Released 1952 (Sweden)
American, in English (a small amount of non-translated Spanish)
Director - Fred Zinnemann
Stars - Gary Cooper, Katy Jurado, Lloyd Bridges, Grace Kelly
Set in the Old West, when convicted felon Frank Miller (Ian MacDonald) returns unexpectedly to the town that sent him up the river five years ago, outgoing marshal Will Kane (Cooper) prepares for a showdown. Jurado co-stars as the local prostitute (I think), Helen Ramirez; Bridges as the supremely annoying deputy marshal, Harvey Pell; and Kelly as Will’s very new bride, Amy.
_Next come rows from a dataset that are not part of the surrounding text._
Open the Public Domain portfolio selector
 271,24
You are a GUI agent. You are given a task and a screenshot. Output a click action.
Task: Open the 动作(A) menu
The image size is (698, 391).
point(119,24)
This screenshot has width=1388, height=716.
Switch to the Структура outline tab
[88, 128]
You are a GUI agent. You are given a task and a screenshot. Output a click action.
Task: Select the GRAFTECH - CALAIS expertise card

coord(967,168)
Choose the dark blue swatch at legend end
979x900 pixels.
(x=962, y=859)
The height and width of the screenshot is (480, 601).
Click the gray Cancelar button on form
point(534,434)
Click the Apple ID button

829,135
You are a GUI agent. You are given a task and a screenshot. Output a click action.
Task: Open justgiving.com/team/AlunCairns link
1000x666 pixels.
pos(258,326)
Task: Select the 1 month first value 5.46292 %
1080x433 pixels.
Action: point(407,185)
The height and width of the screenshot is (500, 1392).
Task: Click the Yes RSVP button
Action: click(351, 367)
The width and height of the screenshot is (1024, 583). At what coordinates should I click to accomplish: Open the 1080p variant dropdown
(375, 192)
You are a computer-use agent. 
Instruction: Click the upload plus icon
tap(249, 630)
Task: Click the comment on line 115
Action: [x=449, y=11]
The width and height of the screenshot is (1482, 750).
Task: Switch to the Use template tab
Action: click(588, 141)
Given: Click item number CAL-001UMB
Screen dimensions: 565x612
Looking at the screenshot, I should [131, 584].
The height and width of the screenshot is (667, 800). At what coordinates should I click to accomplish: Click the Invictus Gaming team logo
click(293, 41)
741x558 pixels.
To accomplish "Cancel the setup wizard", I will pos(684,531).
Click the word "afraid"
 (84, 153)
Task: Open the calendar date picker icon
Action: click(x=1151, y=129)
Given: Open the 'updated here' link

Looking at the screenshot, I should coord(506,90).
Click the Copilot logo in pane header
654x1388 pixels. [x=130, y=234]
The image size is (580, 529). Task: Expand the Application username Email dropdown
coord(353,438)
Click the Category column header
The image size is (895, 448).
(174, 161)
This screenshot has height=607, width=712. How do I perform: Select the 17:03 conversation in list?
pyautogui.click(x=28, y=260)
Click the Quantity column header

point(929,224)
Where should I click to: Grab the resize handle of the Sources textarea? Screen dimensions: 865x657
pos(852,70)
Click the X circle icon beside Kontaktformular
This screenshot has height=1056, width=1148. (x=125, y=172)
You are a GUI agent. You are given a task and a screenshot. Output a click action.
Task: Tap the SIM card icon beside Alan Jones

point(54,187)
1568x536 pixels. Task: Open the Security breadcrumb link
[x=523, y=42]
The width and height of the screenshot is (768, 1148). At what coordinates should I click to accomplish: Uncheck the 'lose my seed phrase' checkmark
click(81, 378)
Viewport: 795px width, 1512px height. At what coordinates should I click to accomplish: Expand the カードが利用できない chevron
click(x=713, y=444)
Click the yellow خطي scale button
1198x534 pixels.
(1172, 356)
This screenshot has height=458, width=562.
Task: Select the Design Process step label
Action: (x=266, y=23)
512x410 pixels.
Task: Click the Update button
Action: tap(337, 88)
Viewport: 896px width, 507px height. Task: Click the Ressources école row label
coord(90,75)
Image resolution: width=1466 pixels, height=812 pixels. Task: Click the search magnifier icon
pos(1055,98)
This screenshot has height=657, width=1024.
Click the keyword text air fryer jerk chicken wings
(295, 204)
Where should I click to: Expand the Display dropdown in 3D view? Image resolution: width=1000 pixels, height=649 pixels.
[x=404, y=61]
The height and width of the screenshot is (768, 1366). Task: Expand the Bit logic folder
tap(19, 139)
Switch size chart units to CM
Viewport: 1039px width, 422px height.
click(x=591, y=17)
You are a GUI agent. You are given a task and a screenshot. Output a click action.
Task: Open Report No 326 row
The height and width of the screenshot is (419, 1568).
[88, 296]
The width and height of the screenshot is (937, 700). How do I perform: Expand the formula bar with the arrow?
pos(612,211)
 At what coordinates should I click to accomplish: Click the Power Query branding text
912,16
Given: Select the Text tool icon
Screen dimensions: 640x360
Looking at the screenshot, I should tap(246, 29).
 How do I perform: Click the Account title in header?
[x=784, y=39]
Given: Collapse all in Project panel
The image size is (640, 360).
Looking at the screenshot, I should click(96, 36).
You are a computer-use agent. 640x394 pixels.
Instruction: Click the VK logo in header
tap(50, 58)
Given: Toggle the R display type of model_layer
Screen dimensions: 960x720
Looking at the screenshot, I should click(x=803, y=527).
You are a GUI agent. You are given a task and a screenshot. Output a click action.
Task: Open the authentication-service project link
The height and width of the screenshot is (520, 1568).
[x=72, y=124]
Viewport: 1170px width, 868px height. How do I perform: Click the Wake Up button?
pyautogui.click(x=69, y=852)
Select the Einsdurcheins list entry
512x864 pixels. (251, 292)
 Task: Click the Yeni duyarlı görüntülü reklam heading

It’s a lot of talking/repeated conversations and very little action. During the church scene, where the good Christians of the town are discussing whether or not to help the marshal, one lady said (paraphrased), “I can’t believe we’re doing all this talking and no doing” and I thought to myself, “Amen, sister.”
For all the hinting about how evil Frank was, like he was Ivan the Terrible or something, he seemed rather incompetent and easily beat in the end. I’m not sure why Will spent all that time looking for extra deputies. He didn’t seem to need them.
The never-ending use of that awful “High Noon” song. Stop it, movie. Stop it!
As a character study, it was interesting. I enjoyed seeing how the different townspeople reacted to stress and fear. As annoying as Harvey was, for example, I found his emotions believable: resentment that he didn’t get the marshal gig; jealousy of Will's prior relationship with Helen; disgust with himself for his cowardice, etc. This character, and several others, had a lot of layers.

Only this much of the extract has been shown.